In a similar article, the writer paraphrases a local school psychologist, “He believes that most of the kids that are engaged in this ‘trans world’ are troubled kids…[but] some aren’t troubled at all. They are just being trendy and experimental.”
Comments equating transgender identity as a fad and not based in a healthy reality, foreclose an individual’s lived experience. But Jewish faith communities including Reform, Reconstructionist, Conservative and even Orthodox to some extent, seem to be moving towards acceptance of transgender persons, rather than rejection.
Thus, in 2015, the Union for Reform Judaism passed a resolution for the rights of transgender and gender non-conforming persons that declares its commitment to equality and the full inclusion of transgender and gender non-conforming individuals in synagogue life.
Additionally, in 2016 the Rabbinical Assembly of Conservative Judaism passed a resolution calling for transgender inclusion in conservative synagogues. For Orthodox communities it’s more complex, because of the strict adherence to Jewish law or halacha.
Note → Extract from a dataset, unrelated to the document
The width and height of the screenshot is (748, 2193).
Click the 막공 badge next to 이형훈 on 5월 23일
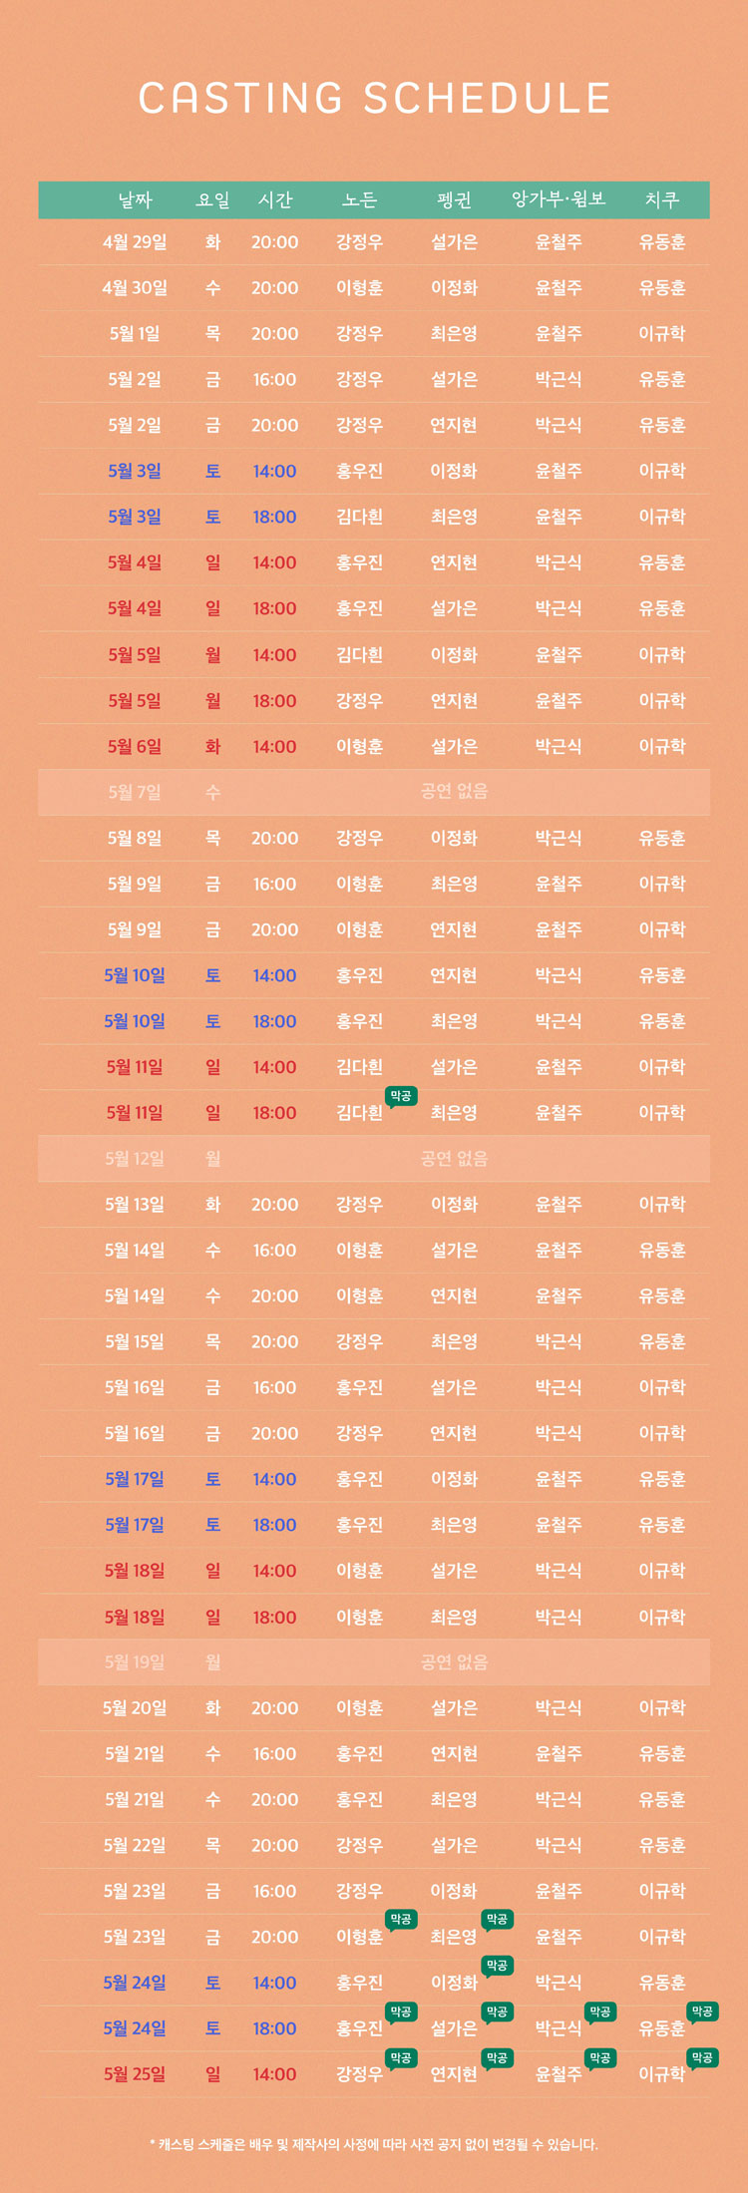tap(401, 1920)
Thus, among the Orthodox an overarching consensus that LGBT identities conflict with the Torah. But even the Orthodox communities have taken steps to be somewhat accommodating towards LGBT persons. A recent My Jewish Learning article noted that “A number of Orthodox synagogues permit transgender Jews to sit in the gendered section of the synagogue of their choosing.”
In fact, a close examination of the Torah and classical Jewish texts may reveal support for this move toward acceptance.
The Israelites had a four-gender, non-binary system: the androgyne (or first human), female, male and tumtum, a person born with undeveloped or hidden genitalia—a term which may have acted as an umbrella identity that included the intersex/hermaphrodite.
The aylonit woman is also mentioned in the Talmud, a barren woman described as “man-like.” There were also two types of eunuchs discussed—the congenital eunuch and the human made eunuch.
In addition, Deuteronomy has a cross-dressing ban, a fact illustrating that a gender-bending phenomenon existed at the time.
Indeed, the existence alone of these categories points to the reality of diversity in the ancient Jewish world. These people lived and were part of society, no matter how Jewish law sought to address their existence.
More importantly, the discussion of gender variance in the sacred texts points to Judaism’s focus on inclusion of such diverse persons in sacred life, rather than full exclusion. Thus, certain Talmudic texts discuss marriage laws concerning the tumtum, eunuchs, intersex-person and the aylonit woman, all of whom were marrying. Of course, not everything was idyllic for gender and sex diverse persons as their social statuses were categorized within a male-female binary. But diversity exists and the diverse are given a space in sacred text and thus, the contemporary acceptance of transgender and gender non-conforming persons through trans-affirming policies in certain Jewish sects is, in fact, rooted in Judaism.
Therefore, acceptance of gender diversity in contemporary Judaism reflects not a social trend, but rather, a continuation of the Jewish, religious pattern of complex intellectual thought and an acceptance of diversity.
S.E. Zazueta has her Master’s degree in religious studies. Her research focuses on gender identity, sexuality and religion.